◆ WORK ORDER
Go through the records line by line and work out how many lines hold the word "right". Answer with the number only.

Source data
▼
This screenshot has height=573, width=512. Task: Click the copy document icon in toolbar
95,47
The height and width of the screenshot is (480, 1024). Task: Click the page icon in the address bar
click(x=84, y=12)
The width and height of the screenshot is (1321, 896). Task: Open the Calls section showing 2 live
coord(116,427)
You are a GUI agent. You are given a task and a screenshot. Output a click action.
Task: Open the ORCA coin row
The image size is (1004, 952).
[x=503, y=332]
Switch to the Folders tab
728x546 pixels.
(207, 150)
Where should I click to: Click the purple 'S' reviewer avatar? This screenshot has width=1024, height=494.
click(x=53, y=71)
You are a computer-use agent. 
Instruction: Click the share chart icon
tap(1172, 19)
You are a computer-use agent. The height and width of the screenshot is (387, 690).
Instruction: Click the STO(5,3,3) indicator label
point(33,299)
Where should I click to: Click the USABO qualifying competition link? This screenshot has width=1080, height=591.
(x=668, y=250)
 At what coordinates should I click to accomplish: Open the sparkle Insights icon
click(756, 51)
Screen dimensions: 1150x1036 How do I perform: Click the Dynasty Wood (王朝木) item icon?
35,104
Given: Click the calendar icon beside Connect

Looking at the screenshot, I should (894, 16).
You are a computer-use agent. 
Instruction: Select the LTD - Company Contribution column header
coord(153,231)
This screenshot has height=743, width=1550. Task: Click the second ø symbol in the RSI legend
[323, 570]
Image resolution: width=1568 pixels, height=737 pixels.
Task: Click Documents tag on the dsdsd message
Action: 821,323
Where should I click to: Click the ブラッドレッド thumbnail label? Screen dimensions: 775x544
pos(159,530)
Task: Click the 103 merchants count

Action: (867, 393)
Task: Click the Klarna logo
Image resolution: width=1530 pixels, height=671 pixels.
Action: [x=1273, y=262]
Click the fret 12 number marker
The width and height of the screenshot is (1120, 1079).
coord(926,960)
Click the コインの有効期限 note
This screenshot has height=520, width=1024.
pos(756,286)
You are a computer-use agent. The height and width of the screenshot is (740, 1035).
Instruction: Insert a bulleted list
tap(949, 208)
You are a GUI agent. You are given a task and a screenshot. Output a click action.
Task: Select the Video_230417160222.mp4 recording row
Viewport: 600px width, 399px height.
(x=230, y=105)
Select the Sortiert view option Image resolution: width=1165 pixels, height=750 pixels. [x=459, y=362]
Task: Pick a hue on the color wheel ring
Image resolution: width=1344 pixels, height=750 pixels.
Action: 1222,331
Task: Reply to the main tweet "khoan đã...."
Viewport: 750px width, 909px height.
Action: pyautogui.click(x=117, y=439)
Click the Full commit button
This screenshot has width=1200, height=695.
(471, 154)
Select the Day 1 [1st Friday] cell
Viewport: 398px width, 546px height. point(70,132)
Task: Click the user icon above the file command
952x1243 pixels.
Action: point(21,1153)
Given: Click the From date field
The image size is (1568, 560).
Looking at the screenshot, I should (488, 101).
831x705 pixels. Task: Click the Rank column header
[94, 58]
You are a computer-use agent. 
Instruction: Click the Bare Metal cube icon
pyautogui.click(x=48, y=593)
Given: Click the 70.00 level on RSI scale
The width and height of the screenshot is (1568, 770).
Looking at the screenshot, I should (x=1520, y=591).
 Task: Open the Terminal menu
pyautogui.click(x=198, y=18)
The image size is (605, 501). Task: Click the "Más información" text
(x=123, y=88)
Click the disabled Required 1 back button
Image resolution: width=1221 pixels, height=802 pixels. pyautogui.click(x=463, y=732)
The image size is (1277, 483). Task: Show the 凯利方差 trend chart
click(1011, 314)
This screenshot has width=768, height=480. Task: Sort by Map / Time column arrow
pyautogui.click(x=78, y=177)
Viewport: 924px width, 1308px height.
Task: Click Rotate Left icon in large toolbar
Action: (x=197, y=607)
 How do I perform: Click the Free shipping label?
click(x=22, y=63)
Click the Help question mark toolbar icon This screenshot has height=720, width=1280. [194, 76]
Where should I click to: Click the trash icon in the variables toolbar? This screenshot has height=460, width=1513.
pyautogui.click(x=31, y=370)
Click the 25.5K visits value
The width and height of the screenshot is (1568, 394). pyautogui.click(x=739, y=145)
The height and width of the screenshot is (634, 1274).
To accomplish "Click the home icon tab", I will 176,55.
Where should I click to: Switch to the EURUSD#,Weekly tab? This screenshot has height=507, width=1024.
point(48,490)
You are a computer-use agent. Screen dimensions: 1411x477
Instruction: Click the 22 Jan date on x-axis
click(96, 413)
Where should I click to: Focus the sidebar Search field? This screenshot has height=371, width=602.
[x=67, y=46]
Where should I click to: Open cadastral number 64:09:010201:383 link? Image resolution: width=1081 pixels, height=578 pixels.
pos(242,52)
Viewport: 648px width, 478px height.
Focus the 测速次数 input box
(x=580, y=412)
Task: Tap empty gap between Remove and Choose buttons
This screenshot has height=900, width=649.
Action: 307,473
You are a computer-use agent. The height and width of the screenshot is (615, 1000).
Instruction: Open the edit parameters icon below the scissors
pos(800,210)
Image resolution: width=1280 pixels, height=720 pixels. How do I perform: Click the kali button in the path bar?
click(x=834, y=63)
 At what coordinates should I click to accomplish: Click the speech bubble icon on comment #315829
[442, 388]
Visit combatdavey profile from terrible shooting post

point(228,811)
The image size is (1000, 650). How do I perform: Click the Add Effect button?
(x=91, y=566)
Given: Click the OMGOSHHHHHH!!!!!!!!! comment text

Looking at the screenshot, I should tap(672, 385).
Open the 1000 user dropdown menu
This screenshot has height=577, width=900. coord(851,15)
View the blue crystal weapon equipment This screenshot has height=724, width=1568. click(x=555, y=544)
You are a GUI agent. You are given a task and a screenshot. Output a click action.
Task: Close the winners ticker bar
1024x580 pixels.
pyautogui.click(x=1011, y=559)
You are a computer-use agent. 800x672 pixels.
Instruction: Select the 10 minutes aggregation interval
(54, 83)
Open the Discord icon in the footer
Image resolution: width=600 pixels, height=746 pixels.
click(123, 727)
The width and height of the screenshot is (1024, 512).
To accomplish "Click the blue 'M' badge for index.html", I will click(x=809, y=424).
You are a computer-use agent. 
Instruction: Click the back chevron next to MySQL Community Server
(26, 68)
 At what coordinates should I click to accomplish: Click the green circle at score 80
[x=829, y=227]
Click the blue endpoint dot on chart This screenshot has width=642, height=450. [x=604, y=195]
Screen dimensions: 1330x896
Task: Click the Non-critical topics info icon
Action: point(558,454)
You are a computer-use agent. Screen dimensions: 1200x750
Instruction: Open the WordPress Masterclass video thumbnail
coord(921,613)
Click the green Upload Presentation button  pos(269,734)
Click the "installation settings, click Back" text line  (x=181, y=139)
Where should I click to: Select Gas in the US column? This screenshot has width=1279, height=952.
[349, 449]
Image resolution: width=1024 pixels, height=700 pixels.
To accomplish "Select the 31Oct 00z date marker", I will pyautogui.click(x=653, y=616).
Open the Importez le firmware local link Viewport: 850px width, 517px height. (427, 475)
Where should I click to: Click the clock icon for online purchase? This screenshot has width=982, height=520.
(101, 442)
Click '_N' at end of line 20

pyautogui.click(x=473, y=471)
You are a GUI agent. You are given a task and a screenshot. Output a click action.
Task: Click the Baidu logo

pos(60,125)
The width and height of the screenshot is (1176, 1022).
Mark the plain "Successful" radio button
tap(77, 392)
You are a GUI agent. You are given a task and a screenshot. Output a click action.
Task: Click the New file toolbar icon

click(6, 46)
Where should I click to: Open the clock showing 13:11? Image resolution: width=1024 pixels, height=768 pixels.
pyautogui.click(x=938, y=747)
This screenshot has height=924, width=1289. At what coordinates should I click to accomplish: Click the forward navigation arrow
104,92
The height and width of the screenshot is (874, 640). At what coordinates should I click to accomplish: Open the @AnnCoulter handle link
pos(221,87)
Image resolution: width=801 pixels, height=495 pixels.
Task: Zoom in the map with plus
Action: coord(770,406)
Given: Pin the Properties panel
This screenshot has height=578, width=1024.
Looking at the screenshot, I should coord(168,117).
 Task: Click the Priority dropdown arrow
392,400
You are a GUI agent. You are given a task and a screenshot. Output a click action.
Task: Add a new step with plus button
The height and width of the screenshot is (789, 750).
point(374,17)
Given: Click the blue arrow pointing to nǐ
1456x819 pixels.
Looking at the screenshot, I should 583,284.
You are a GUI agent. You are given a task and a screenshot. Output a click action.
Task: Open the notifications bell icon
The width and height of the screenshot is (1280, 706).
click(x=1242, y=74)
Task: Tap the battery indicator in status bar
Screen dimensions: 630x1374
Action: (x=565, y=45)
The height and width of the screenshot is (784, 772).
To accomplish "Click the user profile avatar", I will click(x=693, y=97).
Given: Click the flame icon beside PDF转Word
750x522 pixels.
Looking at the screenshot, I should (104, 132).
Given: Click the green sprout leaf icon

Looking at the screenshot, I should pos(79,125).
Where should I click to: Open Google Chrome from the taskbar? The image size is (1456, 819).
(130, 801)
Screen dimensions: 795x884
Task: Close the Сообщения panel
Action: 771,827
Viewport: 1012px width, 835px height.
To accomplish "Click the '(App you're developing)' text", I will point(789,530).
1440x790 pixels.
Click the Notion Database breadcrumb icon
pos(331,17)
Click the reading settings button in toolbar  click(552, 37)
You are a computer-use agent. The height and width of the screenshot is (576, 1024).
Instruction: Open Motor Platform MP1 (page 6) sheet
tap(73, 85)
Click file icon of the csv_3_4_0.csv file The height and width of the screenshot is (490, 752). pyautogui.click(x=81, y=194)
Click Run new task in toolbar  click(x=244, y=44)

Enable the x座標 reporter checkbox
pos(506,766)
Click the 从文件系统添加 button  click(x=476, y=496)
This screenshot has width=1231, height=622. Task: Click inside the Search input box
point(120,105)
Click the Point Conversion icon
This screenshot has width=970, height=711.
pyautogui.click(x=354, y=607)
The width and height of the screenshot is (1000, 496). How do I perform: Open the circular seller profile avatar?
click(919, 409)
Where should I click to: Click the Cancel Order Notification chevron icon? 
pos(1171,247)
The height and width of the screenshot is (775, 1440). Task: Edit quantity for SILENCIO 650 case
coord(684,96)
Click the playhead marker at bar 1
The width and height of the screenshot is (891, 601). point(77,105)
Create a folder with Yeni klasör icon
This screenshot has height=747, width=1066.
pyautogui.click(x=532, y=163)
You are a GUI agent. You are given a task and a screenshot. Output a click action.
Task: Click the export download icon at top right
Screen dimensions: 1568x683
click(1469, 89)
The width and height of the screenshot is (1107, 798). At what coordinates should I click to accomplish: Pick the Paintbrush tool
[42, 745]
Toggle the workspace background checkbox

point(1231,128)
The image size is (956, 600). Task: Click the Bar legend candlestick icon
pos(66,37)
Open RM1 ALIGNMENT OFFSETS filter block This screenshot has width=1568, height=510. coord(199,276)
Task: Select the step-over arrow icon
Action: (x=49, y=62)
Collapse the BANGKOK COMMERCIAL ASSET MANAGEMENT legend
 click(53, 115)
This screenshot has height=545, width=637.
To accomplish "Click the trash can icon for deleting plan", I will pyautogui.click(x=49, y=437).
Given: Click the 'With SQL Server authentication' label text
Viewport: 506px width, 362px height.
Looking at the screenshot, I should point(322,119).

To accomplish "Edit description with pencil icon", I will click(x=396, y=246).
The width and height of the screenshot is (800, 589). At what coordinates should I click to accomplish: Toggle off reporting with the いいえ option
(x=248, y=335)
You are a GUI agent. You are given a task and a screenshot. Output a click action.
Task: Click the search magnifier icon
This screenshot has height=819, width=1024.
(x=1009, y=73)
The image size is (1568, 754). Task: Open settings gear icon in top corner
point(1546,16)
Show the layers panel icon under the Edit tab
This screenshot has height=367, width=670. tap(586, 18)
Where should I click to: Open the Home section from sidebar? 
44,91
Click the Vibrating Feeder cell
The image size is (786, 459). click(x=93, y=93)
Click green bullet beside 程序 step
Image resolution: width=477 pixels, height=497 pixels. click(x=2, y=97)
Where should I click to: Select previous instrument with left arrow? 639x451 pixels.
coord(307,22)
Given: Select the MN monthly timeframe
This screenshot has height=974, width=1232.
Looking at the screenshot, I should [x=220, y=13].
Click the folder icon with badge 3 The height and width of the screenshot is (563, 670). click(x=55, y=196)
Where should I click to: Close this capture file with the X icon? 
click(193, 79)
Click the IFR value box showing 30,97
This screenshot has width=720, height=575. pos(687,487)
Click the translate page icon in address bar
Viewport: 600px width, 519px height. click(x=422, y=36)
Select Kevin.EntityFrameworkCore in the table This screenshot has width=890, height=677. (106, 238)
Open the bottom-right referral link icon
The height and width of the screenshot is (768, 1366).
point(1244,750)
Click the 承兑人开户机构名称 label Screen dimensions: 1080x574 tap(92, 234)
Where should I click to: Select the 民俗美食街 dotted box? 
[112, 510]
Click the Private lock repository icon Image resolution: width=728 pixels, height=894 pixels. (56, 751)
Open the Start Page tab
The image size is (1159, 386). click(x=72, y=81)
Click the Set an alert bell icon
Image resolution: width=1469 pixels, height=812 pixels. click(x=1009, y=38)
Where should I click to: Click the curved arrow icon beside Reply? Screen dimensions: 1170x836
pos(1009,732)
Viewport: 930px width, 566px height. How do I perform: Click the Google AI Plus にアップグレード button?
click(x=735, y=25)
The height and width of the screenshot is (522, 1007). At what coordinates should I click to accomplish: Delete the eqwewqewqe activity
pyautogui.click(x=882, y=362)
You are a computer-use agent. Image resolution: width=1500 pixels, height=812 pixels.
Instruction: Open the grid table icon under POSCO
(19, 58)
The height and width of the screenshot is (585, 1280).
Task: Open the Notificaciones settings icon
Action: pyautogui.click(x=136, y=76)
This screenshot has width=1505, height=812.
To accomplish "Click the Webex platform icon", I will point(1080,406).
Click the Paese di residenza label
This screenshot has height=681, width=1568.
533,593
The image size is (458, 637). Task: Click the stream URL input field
▲
◆ ANSWER
2